Arcane
#1
Arcane est une série d'animation récente, dont la première saison (9 épisodes de 40 minutes) vient de s'achever.

C'est une œuvre estampillée Netflix, ce qui veut tout dire, semble-t-il. Netflix a massacré Saint Seiya, ils ont fait de Carmen Sandiego une gentille, ils ont remplacé la médiocrité d'origine de "Musclor" par une médiocrité toute moderne, et on sent bien qu'ils ne font encore là que s'échauffer et qu'ils peuvent et vont creuser bien plus profond. Bref, le fait de regarder une nouvelle série d'animation Netflix se situe sur ma liste de priorités quelque part entre regarder l'intégralité de Derrick sous-titré en wolof et apprendre à danser le french cancan.

Il faut ajouter à cela que c'est une adaptation d'un jeu vidéo populaire (League of Legends). La dernière fois qu'il y a eu une bonne adaptation en série ou en film d'un jeu vidéo, je m'en souviens très distinctement, c'était il y a jamais ça n'est jamais arrivé au mieux l'adaptation aura 2-3 scènes sympas perdues au milieu d'un océan de nullité et c'est déjà pas si fréquent.
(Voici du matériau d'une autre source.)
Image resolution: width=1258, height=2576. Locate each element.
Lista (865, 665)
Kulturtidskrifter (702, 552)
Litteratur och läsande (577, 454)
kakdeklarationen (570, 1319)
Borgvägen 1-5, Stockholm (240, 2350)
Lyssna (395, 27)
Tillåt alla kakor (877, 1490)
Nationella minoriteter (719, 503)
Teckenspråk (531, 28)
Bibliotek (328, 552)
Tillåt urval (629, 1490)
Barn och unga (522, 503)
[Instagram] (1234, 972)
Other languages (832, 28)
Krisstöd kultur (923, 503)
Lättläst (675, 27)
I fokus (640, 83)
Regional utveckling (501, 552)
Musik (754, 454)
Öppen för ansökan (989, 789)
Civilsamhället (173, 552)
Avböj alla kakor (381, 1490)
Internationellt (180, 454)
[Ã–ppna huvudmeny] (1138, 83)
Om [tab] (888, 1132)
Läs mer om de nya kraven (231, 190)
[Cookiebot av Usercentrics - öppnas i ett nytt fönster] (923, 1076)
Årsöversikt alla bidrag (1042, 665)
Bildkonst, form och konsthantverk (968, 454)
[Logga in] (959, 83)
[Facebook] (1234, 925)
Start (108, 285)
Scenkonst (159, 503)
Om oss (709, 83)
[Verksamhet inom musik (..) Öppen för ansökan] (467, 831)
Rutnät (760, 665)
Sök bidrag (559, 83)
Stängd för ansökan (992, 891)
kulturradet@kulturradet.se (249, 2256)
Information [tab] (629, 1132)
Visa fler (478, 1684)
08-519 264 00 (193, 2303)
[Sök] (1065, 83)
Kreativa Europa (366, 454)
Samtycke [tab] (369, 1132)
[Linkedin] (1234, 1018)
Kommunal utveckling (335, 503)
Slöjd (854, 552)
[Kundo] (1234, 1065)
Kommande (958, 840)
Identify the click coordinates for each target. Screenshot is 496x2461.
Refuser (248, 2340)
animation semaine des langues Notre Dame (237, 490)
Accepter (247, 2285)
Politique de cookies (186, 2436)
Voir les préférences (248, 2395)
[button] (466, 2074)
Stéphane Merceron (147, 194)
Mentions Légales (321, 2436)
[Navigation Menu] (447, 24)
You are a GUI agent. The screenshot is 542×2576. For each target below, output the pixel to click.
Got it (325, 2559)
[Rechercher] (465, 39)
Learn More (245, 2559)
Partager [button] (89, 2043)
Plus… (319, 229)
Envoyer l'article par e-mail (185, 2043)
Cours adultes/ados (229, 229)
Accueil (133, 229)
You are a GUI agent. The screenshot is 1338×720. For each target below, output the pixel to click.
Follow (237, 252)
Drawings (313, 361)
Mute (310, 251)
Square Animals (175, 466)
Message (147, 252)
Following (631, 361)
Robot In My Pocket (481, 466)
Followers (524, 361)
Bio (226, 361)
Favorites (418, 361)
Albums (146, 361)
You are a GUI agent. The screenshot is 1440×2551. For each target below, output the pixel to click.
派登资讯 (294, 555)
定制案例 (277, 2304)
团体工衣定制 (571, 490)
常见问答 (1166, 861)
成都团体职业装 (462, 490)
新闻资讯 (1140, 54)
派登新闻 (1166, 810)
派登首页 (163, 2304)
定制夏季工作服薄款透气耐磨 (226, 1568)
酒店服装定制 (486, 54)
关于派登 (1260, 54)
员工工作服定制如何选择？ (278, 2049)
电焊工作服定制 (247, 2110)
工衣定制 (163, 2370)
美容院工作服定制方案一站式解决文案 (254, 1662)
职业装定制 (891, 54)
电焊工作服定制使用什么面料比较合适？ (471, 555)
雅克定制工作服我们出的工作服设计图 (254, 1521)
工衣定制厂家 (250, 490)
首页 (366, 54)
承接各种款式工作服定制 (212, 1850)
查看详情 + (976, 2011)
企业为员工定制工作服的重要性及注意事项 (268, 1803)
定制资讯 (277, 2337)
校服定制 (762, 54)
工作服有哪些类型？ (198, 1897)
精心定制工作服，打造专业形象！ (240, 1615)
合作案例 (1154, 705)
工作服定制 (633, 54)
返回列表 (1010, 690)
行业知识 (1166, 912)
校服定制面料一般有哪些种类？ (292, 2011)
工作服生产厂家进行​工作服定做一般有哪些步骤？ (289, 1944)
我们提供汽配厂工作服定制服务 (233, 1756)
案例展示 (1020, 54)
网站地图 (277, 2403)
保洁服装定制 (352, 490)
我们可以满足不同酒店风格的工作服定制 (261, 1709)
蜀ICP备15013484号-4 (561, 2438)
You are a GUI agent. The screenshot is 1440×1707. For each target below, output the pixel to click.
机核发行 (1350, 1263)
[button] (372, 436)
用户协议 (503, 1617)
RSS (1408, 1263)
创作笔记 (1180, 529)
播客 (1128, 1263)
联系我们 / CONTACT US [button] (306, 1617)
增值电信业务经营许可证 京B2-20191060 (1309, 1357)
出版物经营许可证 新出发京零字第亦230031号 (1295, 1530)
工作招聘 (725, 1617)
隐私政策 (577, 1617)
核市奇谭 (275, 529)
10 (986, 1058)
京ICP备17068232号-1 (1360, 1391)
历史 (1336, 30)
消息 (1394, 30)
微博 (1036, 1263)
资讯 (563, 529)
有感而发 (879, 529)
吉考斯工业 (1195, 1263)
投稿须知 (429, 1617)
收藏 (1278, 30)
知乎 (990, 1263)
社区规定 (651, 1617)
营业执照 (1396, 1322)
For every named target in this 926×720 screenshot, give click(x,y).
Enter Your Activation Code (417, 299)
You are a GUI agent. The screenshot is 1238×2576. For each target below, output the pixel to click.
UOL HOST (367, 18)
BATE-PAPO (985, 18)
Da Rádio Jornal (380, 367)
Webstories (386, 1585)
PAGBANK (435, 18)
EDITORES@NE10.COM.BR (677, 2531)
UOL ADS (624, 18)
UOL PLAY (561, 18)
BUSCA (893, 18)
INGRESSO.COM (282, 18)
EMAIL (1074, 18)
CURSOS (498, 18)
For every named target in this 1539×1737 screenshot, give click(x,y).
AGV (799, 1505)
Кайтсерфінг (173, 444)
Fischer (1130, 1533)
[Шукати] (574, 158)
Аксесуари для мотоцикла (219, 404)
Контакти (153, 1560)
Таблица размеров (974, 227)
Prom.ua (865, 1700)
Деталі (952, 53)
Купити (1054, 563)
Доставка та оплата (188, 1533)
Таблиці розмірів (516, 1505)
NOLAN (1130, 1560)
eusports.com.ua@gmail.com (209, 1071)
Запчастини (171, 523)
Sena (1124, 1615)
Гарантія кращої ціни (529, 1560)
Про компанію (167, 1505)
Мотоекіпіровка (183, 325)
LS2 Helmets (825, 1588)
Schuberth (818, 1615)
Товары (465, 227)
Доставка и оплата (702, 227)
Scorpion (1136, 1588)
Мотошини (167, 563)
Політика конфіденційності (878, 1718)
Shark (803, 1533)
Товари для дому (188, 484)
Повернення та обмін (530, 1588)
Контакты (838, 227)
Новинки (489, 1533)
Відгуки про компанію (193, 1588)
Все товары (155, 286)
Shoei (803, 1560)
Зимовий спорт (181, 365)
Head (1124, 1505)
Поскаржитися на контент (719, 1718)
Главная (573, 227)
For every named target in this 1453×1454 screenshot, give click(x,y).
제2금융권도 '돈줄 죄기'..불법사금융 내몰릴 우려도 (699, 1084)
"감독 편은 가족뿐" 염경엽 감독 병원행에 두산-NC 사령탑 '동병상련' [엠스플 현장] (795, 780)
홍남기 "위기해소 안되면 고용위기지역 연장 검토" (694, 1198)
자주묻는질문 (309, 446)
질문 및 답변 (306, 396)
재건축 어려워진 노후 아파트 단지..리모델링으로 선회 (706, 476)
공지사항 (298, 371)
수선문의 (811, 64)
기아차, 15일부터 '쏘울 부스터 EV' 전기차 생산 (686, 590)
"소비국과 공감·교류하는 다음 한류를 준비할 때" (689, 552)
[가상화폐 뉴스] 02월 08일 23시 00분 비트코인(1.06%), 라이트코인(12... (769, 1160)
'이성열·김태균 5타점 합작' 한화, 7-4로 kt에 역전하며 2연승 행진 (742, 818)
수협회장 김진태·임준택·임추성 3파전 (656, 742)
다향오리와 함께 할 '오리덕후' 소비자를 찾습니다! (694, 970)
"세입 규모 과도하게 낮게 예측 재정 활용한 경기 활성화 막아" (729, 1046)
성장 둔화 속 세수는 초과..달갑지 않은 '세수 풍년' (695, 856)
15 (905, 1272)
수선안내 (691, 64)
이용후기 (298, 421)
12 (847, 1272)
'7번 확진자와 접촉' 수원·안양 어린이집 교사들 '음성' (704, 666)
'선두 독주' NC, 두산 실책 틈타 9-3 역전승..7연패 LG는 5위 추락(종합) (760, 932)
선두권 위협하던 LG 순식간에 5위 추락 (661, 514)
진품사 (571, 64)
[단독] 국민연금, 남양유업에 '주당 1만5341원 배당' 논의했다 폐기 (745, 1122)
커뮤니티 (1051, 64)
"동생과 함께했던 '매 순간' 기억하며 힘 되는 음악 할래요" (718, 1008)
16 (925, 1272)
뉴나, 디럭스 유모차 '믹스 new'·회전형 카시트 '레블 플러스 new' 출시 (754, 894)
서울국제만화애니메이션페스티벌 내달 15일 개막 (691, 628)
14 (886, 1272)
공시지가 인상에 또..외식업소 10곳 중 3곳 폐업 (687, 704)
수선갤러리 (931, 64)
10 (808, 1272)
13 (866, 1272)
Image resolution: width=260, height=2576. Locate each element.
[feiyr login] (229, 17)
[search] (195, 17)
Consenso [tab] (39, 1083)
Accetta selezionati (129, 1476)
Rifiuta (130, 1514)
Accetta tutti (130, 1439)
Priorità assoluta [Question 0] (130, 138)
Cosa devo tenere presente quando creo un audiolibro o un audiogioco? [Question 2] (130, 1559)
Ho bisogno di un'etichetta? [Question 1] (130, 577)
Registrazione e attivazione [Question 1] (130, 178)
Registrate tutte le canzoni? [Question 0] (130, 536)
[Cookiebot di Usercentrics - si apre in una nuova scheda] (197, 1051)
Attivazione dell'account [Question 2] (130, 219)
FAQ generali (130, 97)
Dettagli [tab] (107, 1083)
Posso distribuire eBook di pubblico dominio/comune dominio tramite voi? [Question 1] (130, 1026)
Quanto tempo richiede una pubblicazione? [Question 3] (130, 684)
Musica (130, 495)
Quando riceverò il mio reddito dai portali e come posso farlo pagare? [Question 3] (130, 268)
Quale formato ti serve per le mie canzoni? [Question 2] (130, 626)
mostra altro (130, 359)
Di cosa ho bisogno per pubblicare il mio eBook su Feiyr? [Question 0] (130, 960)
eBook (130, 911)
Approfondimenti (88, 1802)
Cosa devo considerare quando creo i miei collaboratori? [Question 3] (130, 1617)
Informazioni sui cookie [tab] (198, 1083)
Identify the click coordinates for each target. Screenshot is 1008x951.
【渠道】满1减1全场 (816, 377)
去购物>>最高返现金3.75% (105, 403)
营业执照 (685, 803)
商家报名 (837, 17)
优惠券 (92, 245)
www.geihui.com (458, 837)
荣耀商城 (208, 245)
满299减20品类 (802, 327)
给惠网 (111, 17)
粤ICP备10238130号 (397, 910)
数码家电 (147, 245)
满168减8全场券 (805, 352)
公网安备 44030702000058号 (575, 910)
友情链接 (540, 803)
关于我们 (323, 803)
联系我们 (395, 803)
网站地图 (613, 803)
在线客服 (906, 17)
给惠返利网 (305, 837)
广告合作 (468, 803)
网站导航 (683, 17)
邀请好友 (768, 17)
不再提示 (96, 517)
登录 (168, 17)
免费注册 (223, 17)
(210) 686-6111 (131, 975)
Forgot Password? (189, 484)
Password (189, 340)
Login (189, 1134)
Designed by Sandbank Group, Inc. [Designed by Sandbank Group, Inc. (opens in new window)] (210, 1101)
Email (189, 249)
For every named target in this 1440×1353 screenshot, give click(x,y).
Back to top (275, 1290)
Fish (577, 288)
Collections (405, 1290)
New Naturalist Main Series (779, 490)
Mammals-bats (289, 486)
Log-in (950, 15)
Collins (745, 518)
Bref, tout ça pour dire qu'Arcane était d'entrée de jeu condamnée à être une série banale et sans saveur...

...mais qu'il est apparemment possible d'échapper à son destin, car c'est au contraire une excellente série, remarquable à tous points de vue.

L'aspect visuel est très beau et parfois remarquablement créatif ; la musique est très bonne ; il y a des scènes d'action très sympas. Mais j'ai été encore plus marqué par la qualité des personnages et de l'histoire.

Arcane se passe dans une cité profondément divisée entre un quartier aisé et un quartier défavorisé, et il aurait été incroyablement facile pour les scénaristes de peindre tout ça en noir et blanc, avec des gentils au grand cœur et des méchants purement négatifs. Mais ils ont au contraire mis là-dedans énormément de nuances et de réalisme. Les personnages négatifs peuvent être néanmoins très humains, les personnages positifs sont loin d'être parfaits et commettent parfois des erreurs dévastatrices, et la frontière entre le bien et le mal n'est pas toujours très nette. Les personnages évoluent ou révèlent des aspects d'eux-mêmes qui n'étaient pas immédiatement apparents. Certaines relations sont particulièrement riches.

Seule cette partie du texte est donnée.